As you can see, NTLM is quite chatty and requires the resource being accessed to be able to successfully authenticate the user credentials by consulting a Domain Controller from the user’s domain.
Nothing new meanwhile, right ? So let’s complicate things a bit . Lets look at what happens when our environment consists of a single forest with 3 domains (forest root domain and 2 child domains):
The specific scenario I want to discuss is a user from AMERICAS domain accessing a resource on server in EMEA domain and using (god behold) NTLM. If we look at what happens behind the scenes, we will see the following flow:
Not exactly something you would expect, right ? Waaaay far from optimal.
- Client (GUYTEWKS) sends username (EMEA\guyte) to FILESRV01.americas.bigcorp.net
- FILESRV01 generates NTLM challenge and sends it back to the client
- The client sends NTLM response, containing the encrypted user password hash, to FILESRV01
- FILESRV01 passes the authentication request to a DC in the domain it is member of to which it has a secure channel active (USDC01.americas.bigcorp.net in our case)
- The USDC01 DC sees that the authentication request is not for its own domain and consults the trust information. AMERICAS domain does not have a direct trust with EMEA domain, but the forest root domain does, hence the DC in AMERICAS domain decides to rout the request to a DC in ROOT domain
- USDC01 passes the authentication request to a DC in ROOT domain to which it has an active secure channel (ROOTDC01.bigcorp.net)
- ROOTDC01 receives the request, but can not authenticate it locally. Fortunately ROOT domain has a trust with EMEA domain and ROOTDC01 routs the request to a DC in EMEA domain
- ROOTDC01 passes the authentication request to a DC in EMEA domain to which it has an active secure channel (EUDC01.emea.bigcorp.net)
- EUDC01 sees that it can authenticate the request locally and verifies the credentials.
- We are going all the way back (the way we came from) to FILESRV01 to tell it whether the authentication attempt was successful
Quite a trip, ah ? I bet quite a few folks overlooked the fact that we will need to visit the forest root DCs to complete the authentication. Now, armed with that knowledge, lets look at the following scenario:
See the problem ? In this scenario, in order to authenticate a user, physically located at EU-UK site, who is accessing a resource in US-NY site over slow site link, we need to go over WAN to consult a DC in EMEA domain, effectively increasing the time it takes to authenticate the user. Taking a closer look at the behavior of the netlogon service will reveal the following (Nick, thanks for the info !):
- Netlogon sets up a number of TCP streams (governed by MaxConcurrentApi setting which controls the number of threads reserved for simultaneous authentication requests in netlogon). By default MaxConcurrentApi over trust is limited to 1.

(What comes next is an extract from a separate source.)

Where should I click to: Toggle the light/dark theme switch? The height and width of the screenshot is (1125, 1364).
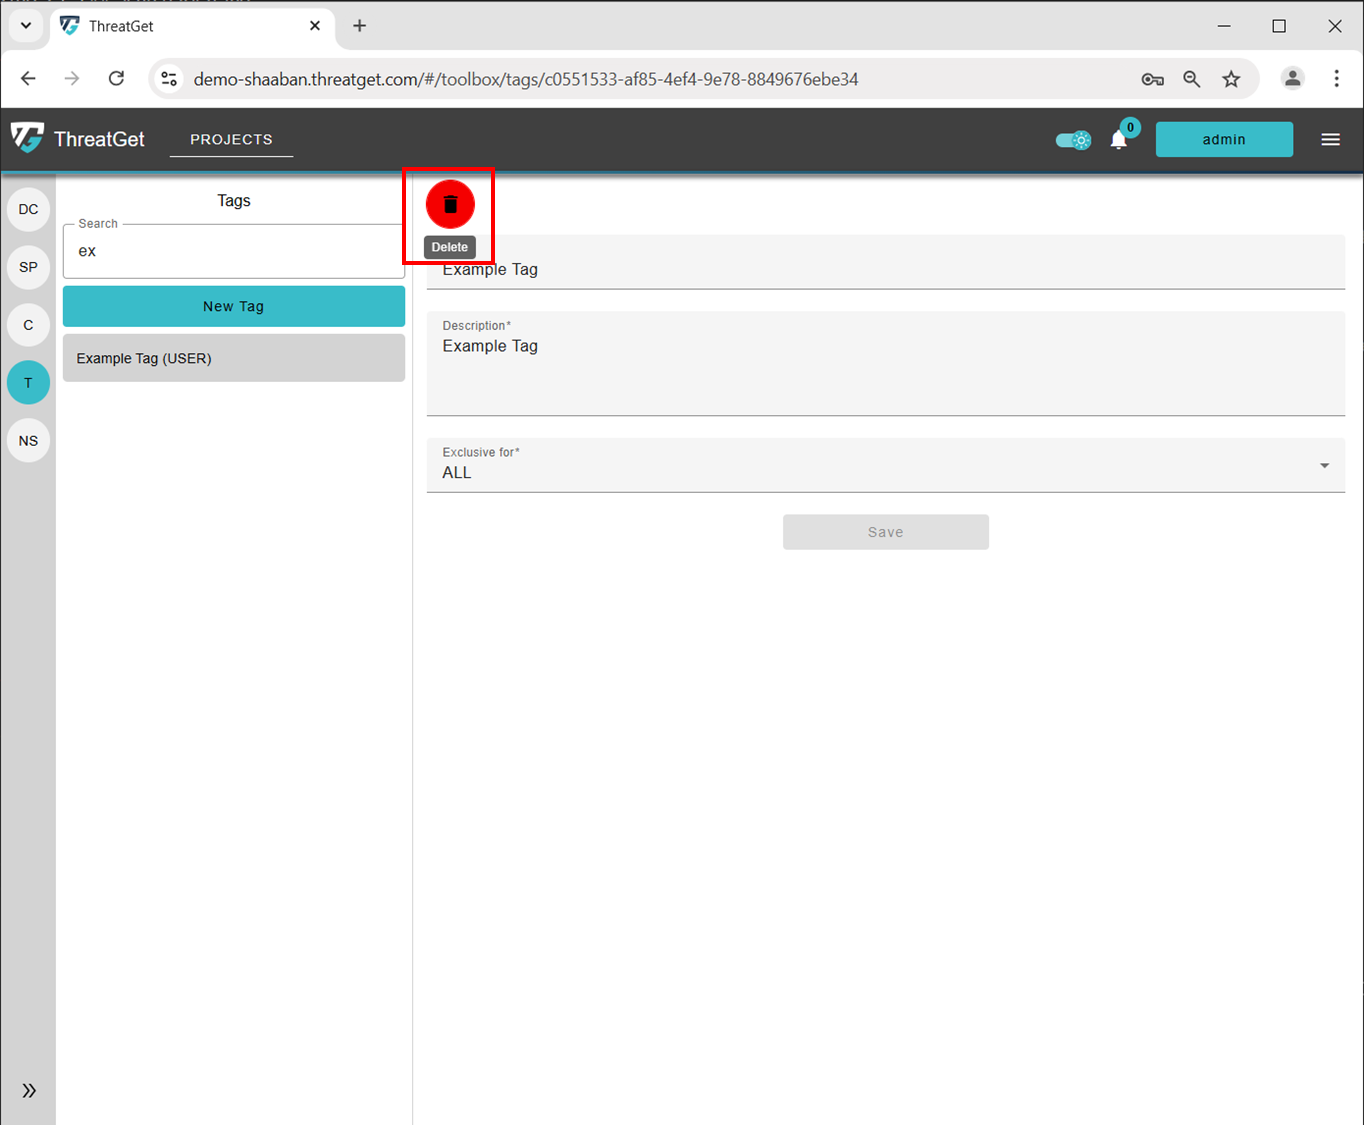tap(1074, 140)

- For each trusted domain a DC maintains a secure channel with a DC from that domain (the DC is located by the means of DC Locator mechanism)
- Each DC measures the per-secure channel authentication response time:
- If a single authentication request takes more than 15 seconds, a variable called COUNT is increased
- If COUNT >= 2, the secure channel is marked as failed and DC discovery is initiated (the DC we were talking to is considered at that point as slow or unresponsive and another DC is picked)
- If a single authentication request takes more than 45 seconds or a call waits for a slot for more than 45 seconds (remember that the number of simultaneous authentication requests is governed by MaxConcurrentApi), the secure channel is marked as failed and DC discovery is initiated (we pick another DC)
- If 5 fast (< 0.4 seconds) authentication requests are performed in a raw on the same secure channel, we decrease the COUNT by 1. This mechanism is in place to prevent re-establishment of a secure channel in a case of intermittent slowness
Enter the secure channel chain effect !
Assume for a moment that the WAN link between UK and NY is satturated or EUDC01 is overloaded from some reason and the secure channels are as outlined below:
- FILESRV01 has a secure channel to USDC01.
- USDC01 has a secure channel to ROOTDC01 (for ROOT domain)
- ROOTDC01 has a secure channel to EUDC01 (for EMEA domain)
- FILESRV01 sends authentication request for EMEA\guyte to USDC01
- USDC01 passes the request to ROOTDC01
- ROOTDC01 issues an authentication request to EUDC01
- Because the network is slow or EUDC01 is overloaded, the call times out after 45 seconds (or COUNT >= 2 for the secure channel)
- ROOTDC01 marks the secure channel to EUDC01 as failed and initiates rediscovery
- the authentication request from USDC01 to ROOTDC01 times out too.
- USDC01 marks the secure channel to ROOTDC01 as failed and USDC01 tries to locate a new DC for ROOT domain
- Authentication request on FILESRV01 times out and the secure channel to USDC01 is marked as failed and FILESRV01 tries to locate another DC in AMERICAS domain.
See what happened here ? A failure to authenticate a user from EMEA domain resulted in a member server in AMERICAS domain considering its local DC unresponsive and switching to another DC. Chain effect in action.
So what can be done to optimize the NTLM authentication flow ?
1) Shortcut trusts to the rescue !
After the shortcut trust is established, in the scenario above, the additional hop to the forest root domain is eliminated, as DCs in AMERICAS domain will have a secure channel to DCs in EMEA domain.
2) In the sites with resources that will be accessed by users from remote domains and will use NTLM for authentication, consider introducing DCs from those remote domains:
3) Monitor the netlogon performance counters. The counters you are interested in are outlined at the bottom of the following blog post: http://blogs.technet.com/b/mikelag/archive/2009/08/04/the-case-of-the-mysterious-exchange-server-hang.aspx
4) Monitor the secure channel on member servers and DCs (in multi-domain scenarios) using nltest.exe
nltest /SC_QUERY:<domain name> will show you the DC the server has a secure channel with for the domain specified. If you start seeing frequent changes, it’s time to fire up perfmon and use the counters from previous bullet.